Health-care debate v.2: The Maw of Charybdis

We're seeing steady letters on this issue and even a Chris Bergman column over on the pseudo-blog page, but trust me: you won't see anything intelligent about public health care in the Daily Courier. The darksiders have had 15 years to prep and sharpen their misinformation since the Clinton-era health-care debacle, and that will be the bulk of what you hear -- fear-mongering, statistical lies, economic lies, false equivalencies, and finger-shadows that look like big nasty teeth. Try to avoid buying in.

There are a lot of people who truly understand what the right to health means and how a public health-care system actually works.
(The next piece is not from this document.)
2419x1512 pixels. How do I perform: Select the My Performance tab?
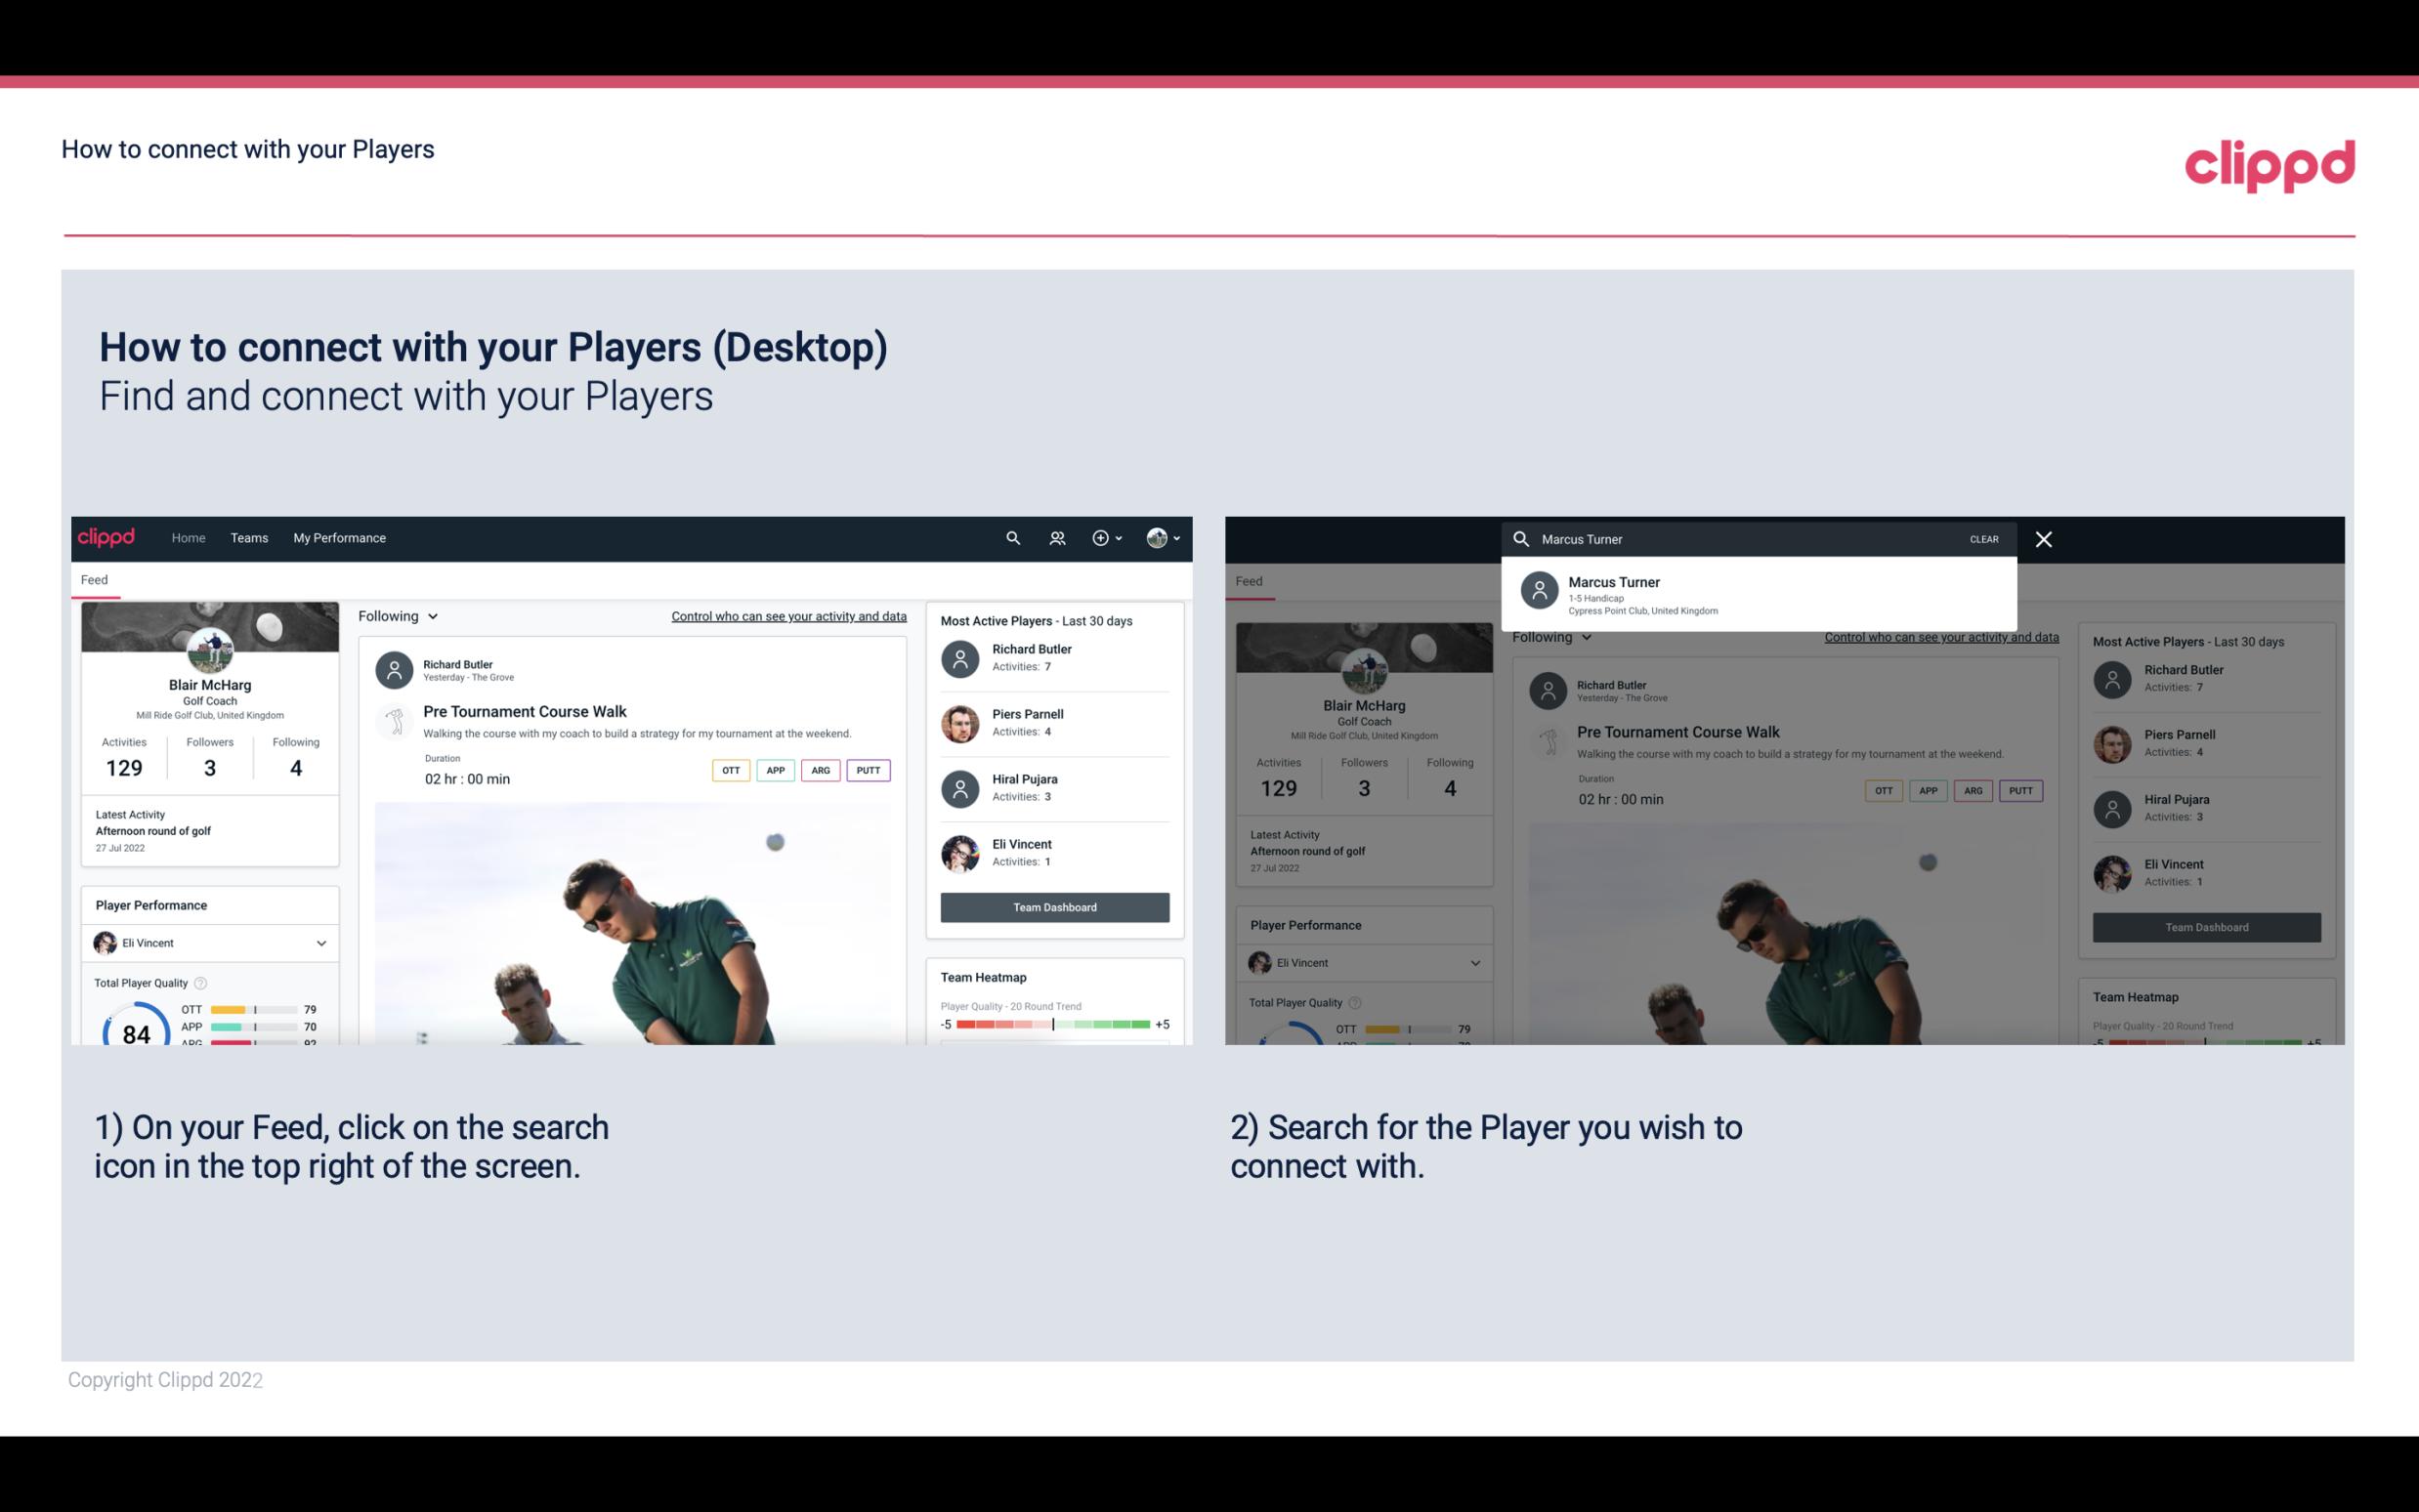(x=340, y=536)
The vast majority of them live outside this country, in countries that are mostly almost as rich as ours -- in fact, the entire developed world plus. And while every group of people on the planet has its 15% share of malcontents and complainers, in all of postwar history not one of those countries has reversed a commitment to the health of all its citizens. The vast majority of the world's rich people -- everyone but us -- pay their taxes and enjoy real health security at low cost. Try to let that soak in. Most of us can't even imagine what it feels like, we're so accustomed to the crazy system we've built.

The darksiders would have you believe that every other rich country in the world is committing economic suicide and marching its hapless populations into Stalinist concentration camps for some dark purpose they won't try to describe. It's just not so. These systems, while as imperfect as any other human endeavor, really do work, and work far better than ours does. Truly. I lived in one of them for seven years.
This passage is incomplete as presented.